What is Google PaLM (Pathways Language Model)?

The Pathways Language Model (abbreviated to PaLM) from Google is a powerful language modeldeveloped for understanding and generating speech. PaLM is a dense decoder-only transformer model trained with the Pathways system. It is a 540 Billion Parameter Modeltrained on multiple TPU v4 pods, making it extremely efficient.

PaLM was trained with a combination of English and multilingual datasets, including web documents, books, Wikipedia, conversations and GitHub code. The vocabulary was also adapted to preserve all spaces, split Unicode characters not included in the vocabulary into bytes, and split numbers into individual tokens, allowing for effective training.

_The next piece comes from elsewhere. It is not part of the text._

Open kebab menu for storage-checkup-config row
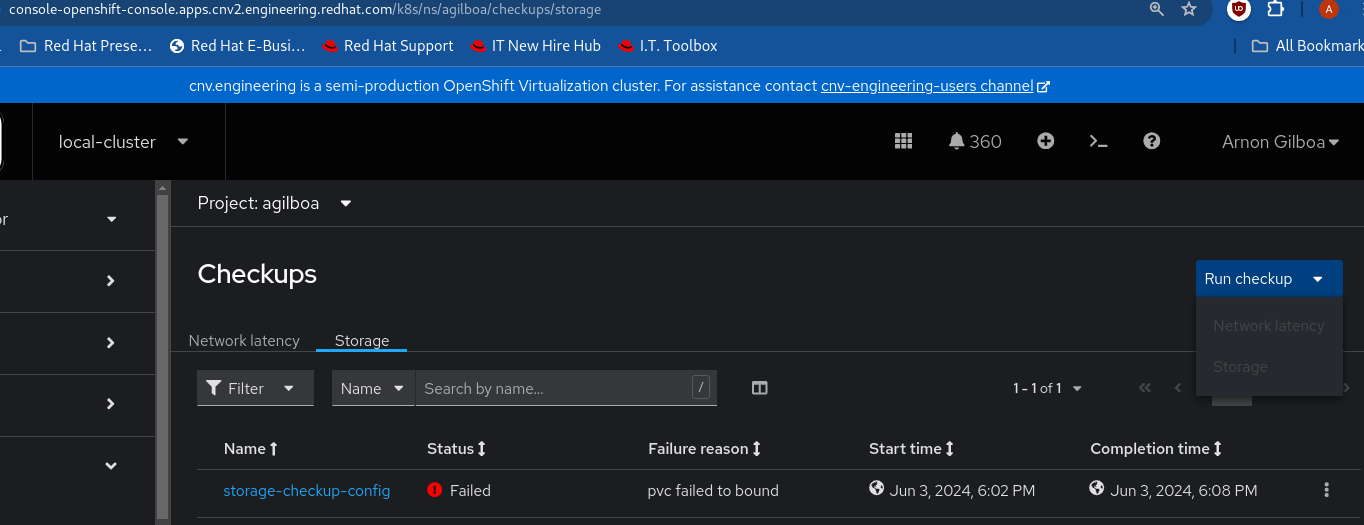This screenshot has height=525, width=1364. click(1326, 490)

Google PaLM is an important milestone on the way to realising Google Research's vision for Pathways: a single Modelthat can be generalised across domains and tasks and is highly efficient at the same time.

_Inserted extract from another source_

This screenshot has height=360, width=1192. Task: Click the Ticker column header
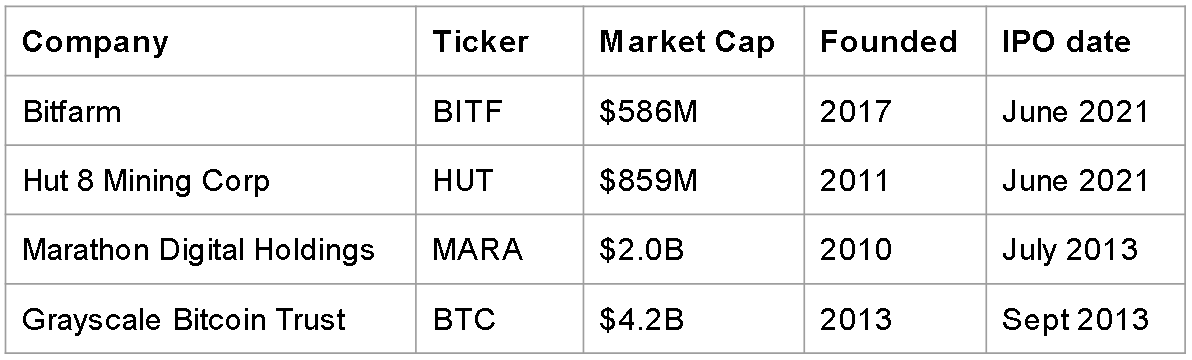coord(499,41)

Functions and capabilities

PaLM achieved impressive breakthroughs on a variety of language, reasoning and code tasks. In the evaluation of 29 English-language natural language processing tasks (Natural Language Processing, NLP for short), PaLM outperformed many previous models in 28 of the 29 tasks. In addition, it showed strong performance on multilingual NLP benchmarks, including translation, even though only 22% of the training corpus is non-English.

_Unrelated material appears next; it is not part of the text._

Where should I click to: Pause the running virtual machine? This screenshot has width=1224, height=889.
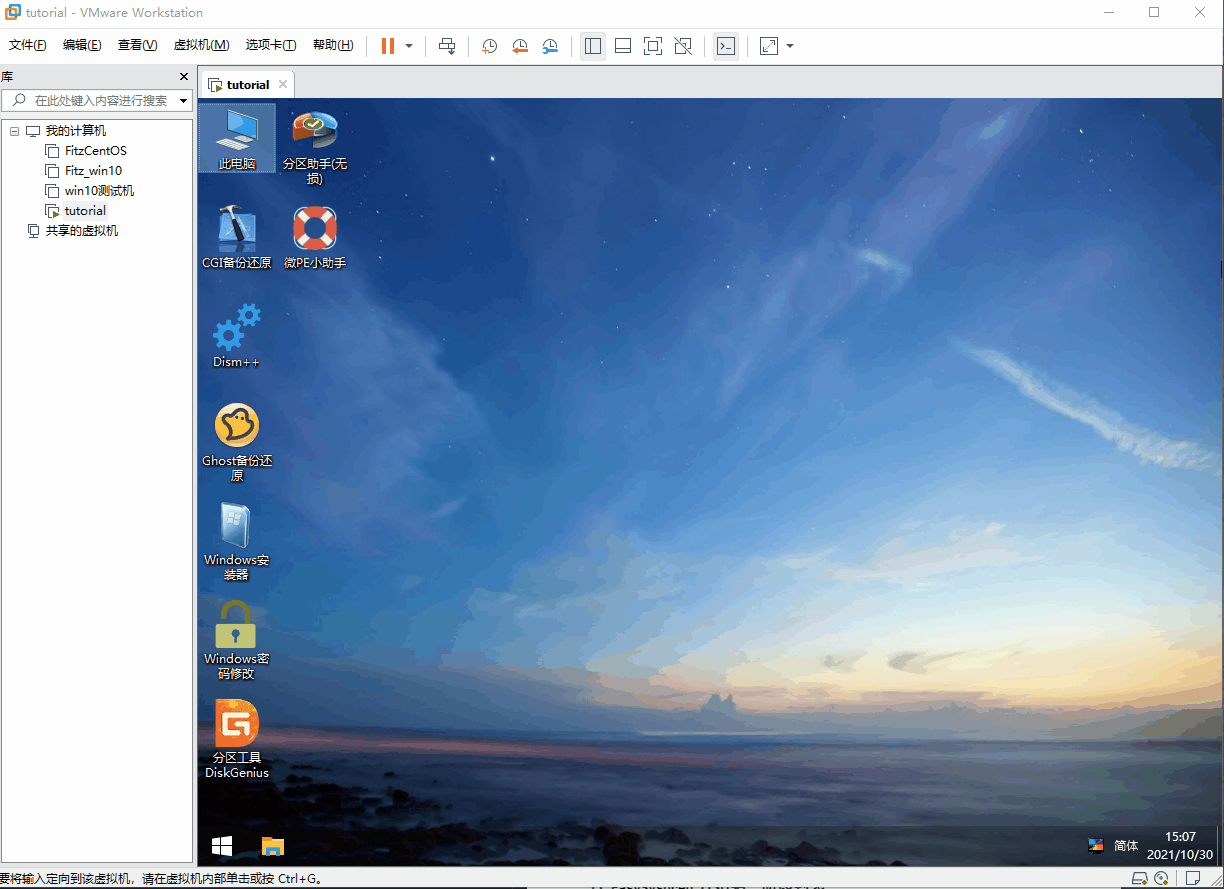coord(388,46)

In addition, Google PaLM showed impressive performance in several BIG Bench tasks. Natural language comprehension and production skills. For example, the model was able to distinguish cause and effect, understand conceptual combinations in appropriate contexts and even guess the film from an emoji.

PaLM also has several Breakthrough skills in code tasks. It can generate high-quality code (text-to-code) that can be executed directly, it can understand natural language explanations of code, and it can provide code completion and error correction (code-to-code). PaLM has shown that it is also capable of generating code for tasks such as sorting, searching and web scraping. PaLM can solve all these tasks, although only 5 % of code are included in its pre-training dataset.

Of particular note is the ability to perform well in few-shot scenarios, which is comparable to the fine-tuned Codex 12B model, although with 50 times less Python code was trained. This result supports earlier findings that larger models can be more effective when it comes to, Transfer learning from both programming languages and natural language data, improving their sampling efficiency compared to smaller models.

PaLM's training efficiency is impressive, with a hardware FLOPs utilisation of 57.8 %, the highest yet achieved for LLMs of this size. This is due to a combination of the parallelism strategy and a reformulation of the Transformer blocks due to the parallel computation of attention and Feedforward layers is made possible. This enables speed increases through TPU compiler optimisations.